Replication & Consistency • Quorum ReplicationMedium⏱️ ~3 min
What is Quorum Replication and How Does Quorum Intersection Guarantee Consistency?
Quorum replication is a distributed replication strategy that stores each data item on n replicas and requires acknowledgments from a quorum before considering an operation successful. Specifically, a write operation requires w (write quorum) replicas to acknowledge, while a read operation requires r (read quorum) replicas to respond. The fundamental safety property is quorum intersection: any read quorum must overlap with any write quorum by at least one replica, ensuring that reads can always see the most recently committed write. The mathematical constraint that guarantees intersection is r + w > n. For example, with n = 3 replicas, setting w = 2 and r = 2 gives 2 + 2 = 4 > 3, ensuring at least one replica will be in both the read and write quorums.
Majority quorums are the most common special case, where both read and write quorums are set to floor(n/2) + 1. With three replicas, this means w = 2 and r = 2. With five replicas, majority is w = 3 and r = 3. This symmetric configuration provides strong consistency guarantees while tolerating up to floor(n/2) replica failures. Weighted quorums generalize this concept by assigning different weights to replicas based on their failure domains or capacity, requiring that the sum of read weights plus write weights exceeds the total weight. For instance, Amazon Dynamo uses weighted quorums where each availability zone (AZ) must contribute to both read and write quorums to avoid correlated failure risks within a single AZ.
The tunable nature of r and w creates a fundamental consistency versus availability tradeoff. Setting w = 1 with n = 3 allows writes to succeed even when only one replica is reachable, maximizing write availability during network partitions. However, to maintain quorum intersection, r must then be at least 3 to ensure reads see all possible writes. Conversely, relaxing read quorums to r = 1 reduces read latency but requires w = 3 for consistency. Amazon DynamoDB typically defaults to w = 2, r = 2 in single region deployments across three AZs, which provides read your write consistency within the region and tolerates one replica failure with single digit millisecond p99 latency under normal conditions.
💡 Key Takeaways
•The core safety rule r + w > n ensures quorum intersection. With n = 3 replicas, w = 2 and r = 2 satisfies 2 + 2 = 4 > 3, guaranteeing at least one overlapping replica.

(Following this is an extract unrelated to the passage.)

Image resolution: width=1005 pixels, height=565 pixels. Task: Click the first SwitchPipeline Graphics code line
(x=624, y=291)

•Majority quorums use w = r = floor(n/2) + 1, which means 2 out of 3 for three replicas, or 3 out of 5 for five replicas. This symmetric configuration tolerates up to floor(n/2) failures.

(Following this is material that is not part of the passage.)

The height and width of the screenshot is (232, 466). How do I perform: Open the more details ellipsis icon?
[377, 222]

•Amazon DynamoDB uses n = 3 across availability zones with typical defaults w = 2, r = 2, achieving single digit millisecond p99 latency within a region under provisioned capacity.

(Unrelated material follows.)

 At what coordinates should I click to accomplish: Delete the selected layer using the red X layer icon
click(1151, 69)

•Small write quorums (w = 1) maximize write availability but require large read quorums (r = n) to maintain consistency, creating read amplification. Small read quorums (r = 1) reduce read latency but require w = n for safety.
•Weighted quorums assign different weights to replicas based on failure domains. Amazon systems often require quorum contributions from at least two availability zones to avoid correlated failures.
•Dynamic quorums can adjust r and w thresholds as nodes fail or recover, but must preserve intersection across all reconfigurations. Violating intersection during membership changes can cause data loss or inconsistency.
📌 Examples
Amazon Dynamo internal system commonly uses n = 3 replicas per key across racks and availability zones, with tunable defaults w = 2, r = 2. This configuration tolerates one replica failure while maintaining read your write consistency.
Amazon S3 stores data redundantly across at least 3 availability zones in a region. Internal operations use quorum based commits across AZs, achieving 11 nines durability target with PUT and GET operations typically completing in tens of milliseconds at p50.
With n = 5 replicas and majority quorum w = 3, r = 3, you can tolerate up to 2 simultaneous replica failures. A write succeeds when any 3 of the 5 replicas acknowledge, and a read queries any 3 replicas, ensuring at least one overlap.